§ REQUIRED ACTION
Only what runs from the line with "Task: Click the info" to the final line of the records below should be given again, word for word.

Stored records:
---*---

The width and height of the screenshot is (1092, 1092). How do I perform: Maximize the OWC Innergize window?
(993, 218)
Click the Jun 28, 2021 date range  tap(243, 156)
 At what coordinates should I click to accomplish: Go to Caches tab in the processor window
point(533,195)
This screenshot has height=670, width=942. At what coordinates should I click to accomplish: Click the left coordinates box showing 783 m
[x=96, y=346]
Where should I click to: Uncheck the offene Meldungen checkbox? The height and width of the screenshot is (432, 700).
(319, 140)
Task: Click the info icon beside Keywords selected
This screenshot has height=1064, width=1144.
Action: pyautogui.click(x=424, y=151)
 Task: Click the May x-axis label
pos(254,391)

---*---

§ ANSWER TO THIS EXERCISE
Task: Click the info icon beside Keywords selected
This screenshot has height=1064, width=1144.
Action: pyautogui.click(x=424, y=151)
 Task: Click the May x-axis label
pos(254,391)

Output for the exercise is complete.